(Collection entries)

=== Section Start ===

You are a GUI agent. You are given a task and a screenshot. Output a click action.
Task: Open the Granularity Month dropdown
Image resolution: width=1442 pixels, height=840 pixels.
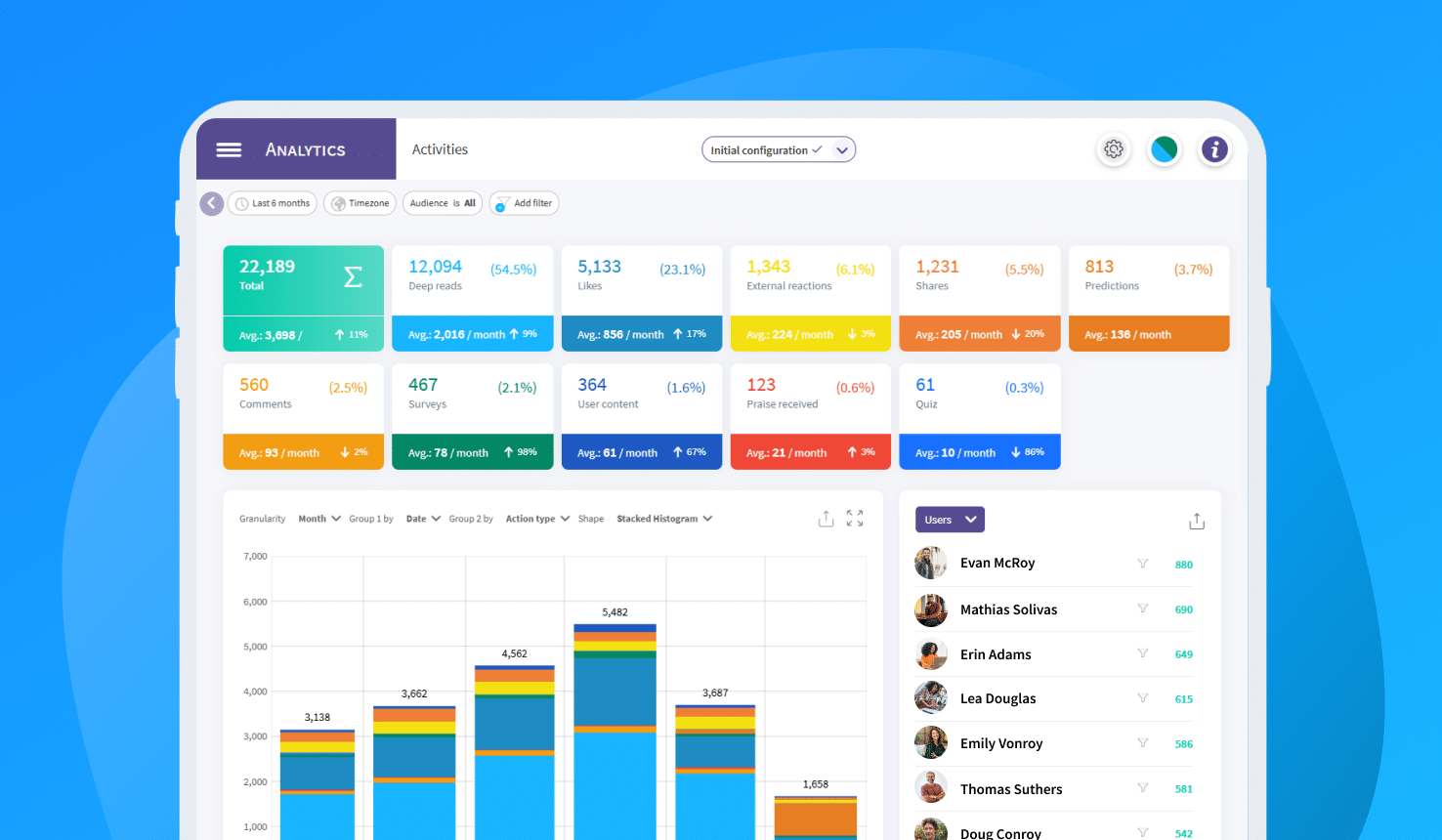319,519
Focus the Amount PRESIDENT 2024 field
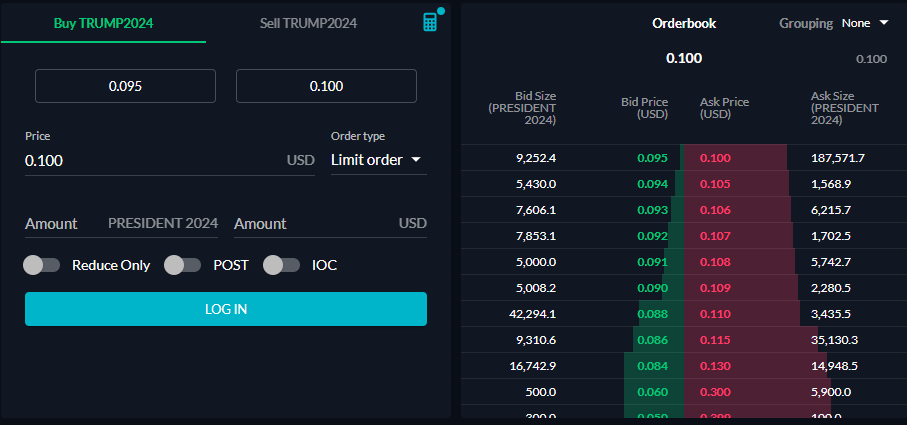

=== Section End ===

* _EXERCISE REQUIREMENTS_: Quote all the records verbatim, dropping any pictures from your copy.

* _EXPECTED ANSWER_:
You are a GUI agent. You are given a task and a screenshot. Output a click action.
Task: Open the Granularity Month dropdown
Image resolution: width=1442 pixels, height=840 pixels.
319,519
Focus the Amount PRESIDENT 2024 field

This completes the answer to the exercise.